### Try it:
Return each line of the records holding the string "axis".

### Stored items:
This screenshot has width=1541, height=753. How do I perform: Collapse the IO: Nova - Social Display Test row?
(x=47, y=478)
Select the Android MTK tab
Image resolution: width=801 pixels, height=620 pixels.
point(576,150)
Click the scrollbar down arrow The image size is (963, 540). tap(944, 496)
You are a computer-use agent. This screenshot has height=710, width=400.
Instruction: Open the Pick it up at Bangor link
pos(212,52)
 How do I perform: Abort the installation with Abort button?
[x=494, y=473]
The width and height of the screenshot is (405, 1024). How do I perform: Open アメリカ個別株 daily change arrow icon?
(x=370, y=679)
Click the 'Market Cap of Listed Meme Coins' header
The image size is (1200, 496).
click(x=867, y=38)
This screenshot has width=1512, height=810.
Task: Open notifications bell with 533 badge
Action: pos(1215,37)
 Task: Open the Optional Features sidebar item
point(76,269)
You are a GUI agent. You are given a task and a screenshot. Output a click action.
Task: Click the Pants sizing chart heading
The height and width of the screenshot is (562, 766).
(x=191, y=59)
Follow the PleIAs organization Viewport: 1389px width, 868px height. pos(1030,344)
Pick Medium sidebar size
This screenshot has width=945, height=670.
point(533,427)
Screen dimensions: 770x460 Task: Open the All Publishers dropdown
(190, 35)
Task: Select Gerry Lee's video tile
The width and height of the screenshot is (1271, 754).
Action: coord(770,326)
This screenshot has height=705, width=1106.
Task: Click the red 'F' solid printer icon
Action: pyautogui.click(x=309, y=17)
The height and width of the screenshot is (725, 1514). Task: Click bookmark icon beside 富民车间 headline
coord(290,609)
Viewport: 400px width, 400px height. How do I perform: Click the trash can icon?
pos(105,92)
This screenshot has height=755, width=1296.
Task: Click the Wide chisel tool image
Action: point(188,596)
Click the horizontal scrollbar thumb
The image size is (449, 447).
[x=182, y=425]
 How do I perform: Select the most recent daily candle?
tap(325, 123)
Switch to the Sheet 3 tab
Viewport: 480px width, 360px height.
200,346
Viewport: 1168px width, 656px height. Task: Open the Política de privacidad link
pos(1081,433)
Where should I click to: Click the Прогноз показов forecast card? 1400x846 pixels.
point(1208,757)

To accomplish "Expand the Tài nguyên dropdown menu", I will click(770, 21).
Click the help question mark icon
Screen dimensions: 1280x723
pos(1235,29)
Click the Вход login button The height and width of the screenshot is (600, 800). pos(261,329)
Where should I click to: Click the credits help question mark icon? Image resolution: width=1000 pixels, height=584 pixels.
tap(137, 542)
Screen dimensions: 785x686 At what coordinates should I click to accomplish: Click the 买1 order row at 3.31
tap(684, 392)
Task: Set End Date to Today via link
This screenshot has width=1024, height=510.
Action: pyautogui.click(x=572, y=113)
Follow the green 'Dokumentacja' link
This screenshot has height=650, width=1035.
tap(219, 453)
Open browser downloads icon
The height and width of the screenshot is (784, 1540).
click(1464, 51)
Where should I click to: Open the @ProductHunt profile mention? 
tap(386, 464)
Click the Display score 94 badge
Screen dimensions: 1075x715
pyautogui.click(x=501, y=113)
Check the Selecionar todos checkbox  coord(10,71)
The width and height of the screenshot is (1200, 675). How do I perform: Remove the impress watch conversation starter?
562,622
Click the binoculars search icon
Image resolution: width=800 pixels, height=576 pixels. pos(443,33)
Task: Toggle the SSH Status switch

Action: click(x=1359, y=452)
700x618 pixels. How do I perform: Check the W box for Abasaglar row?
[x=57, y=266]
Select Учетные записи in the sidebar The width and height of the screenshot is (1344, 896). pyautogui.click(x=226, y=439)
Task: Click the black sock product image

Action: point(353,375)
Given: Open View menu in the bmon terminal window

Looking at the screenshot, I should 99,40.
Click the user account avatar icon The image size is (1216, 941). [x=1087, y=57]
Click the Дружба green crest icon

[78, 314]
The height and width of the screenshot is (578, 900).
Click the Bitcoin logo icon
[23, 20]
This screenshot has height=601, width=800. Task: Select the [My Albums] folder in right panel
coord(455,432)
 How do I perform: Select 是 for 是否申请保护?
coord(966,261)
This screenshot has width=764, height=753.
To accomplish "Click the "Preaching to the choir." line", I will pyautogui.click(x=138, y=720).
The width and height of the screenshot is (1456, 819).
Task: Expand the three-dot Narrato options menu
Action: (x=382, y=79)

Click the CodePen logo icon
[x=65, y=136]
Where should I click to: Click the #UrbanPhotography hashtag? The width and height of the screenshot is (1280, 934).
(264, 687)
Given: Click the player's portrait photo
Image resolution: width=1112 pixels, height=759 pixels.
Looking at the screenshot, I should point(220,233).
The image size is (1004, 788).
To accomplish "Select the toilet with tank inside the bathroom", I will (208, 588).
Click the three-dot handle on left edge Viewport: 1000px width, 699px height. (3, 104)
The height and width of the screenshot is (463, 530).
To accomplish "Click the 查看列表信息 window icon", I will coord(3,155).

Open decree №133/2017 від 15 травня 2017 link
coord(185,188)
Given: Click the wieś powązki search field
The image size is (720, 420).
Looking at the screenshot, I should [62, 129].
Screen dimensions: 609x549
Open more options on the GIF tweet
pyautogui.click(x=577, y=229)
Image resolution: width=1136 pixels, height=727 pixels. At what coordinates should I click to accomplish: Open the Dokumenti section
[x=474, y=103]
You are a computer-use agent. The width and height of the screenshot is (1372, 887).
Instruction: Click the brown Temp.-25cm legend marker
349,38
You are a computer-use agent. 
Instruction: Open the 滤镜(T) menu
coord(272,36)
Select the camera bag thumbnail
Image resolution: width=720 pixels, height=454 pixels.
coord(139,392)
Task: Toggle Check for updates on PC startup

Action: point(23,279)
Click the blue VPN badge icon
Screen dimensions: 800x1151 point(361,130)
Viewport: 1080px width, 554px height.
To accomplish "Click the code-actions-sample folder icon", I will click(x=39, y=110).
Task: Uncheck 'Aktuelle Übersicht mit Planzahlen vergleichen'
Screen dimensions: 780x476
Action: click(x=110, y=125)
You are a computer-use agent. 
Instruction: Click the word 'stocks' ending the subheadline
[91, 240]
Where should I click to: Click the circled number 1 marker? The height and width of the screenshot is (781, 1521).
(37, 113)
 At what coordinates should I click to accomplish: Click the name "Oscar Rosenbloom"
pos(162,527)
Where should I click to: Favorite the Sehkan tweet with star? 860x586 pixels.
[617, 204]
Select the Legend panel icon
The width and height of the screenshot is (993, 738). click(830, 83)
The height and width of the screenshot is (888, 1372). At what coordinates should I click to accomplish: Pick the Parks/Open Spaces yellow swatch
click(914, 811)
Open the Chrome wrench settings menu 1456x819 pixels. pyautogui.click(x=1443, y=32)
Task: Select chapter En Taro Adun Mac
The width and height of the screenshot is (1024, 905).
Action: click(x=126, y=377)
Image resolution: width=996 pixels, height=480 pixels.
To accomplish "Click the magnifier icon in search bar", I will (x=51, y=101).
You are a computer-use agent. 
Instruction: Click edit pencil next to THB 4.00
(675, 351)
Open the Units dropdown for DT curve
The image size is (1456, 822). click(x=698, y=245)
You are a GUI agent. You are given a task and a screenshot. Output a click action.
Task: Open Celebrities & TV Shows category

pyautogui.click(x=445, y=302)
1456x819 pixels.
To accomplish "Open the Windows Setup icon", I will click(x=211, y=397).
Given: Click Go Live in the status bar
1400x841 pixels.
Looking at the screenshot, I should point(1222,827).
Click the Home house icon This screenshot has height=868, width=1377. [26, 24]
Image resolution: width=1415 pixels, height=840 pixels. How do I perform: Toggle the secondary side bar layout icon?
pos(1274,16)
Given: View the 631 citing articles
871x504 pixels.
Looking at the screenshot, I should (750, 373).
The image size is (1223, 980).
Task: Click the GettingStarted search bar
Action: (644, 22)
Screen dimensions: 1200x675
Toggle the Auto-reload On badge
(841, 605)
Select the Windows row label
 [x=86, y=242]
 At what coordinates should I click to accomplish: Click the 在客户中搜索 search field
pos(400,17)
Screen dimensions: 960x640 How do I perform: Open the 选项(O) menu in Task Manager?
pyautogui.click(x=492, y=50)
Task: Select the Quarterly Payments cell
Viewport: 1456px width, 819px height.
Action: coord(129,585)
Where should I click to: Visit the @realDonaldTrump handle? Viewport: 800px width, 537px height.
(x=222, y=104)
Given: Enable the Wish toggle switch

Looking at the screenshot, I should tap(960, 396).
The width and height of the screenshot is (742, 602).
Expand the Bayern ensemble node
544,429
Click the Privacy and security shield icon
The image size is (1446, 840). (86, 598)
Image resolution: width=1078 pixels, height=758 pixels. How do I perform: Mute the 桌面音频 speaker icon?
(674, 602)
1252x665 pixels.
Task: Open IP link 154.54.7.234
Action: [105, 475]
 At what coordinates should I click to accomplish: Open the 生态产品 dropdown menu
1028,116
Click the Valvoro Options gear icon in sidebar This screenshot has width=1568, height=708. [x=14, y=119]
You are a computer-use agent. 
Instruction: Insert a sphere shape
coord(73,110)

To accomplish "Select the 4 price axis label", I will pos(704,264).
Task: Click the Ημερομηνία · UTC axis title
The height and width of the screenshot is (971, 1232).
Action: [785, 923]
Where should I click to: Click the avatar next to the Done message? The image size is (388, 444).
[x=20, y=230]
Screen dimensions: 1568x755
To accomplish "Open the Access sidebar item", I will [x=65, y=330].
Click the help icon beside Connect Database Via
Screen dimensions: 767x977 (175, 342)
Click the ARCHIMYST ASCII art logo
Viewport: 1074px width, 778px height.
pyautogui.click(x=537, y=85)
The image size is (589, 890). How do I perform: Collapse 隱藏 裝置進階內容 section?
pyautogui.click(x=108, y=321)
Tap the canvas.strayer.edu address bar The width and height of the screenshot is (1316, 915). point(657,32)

### Answer:
To accomplish "Select the 4 price axis label", I will pos(704,264).
Task: Click the Ημερομηνία · UTC axis title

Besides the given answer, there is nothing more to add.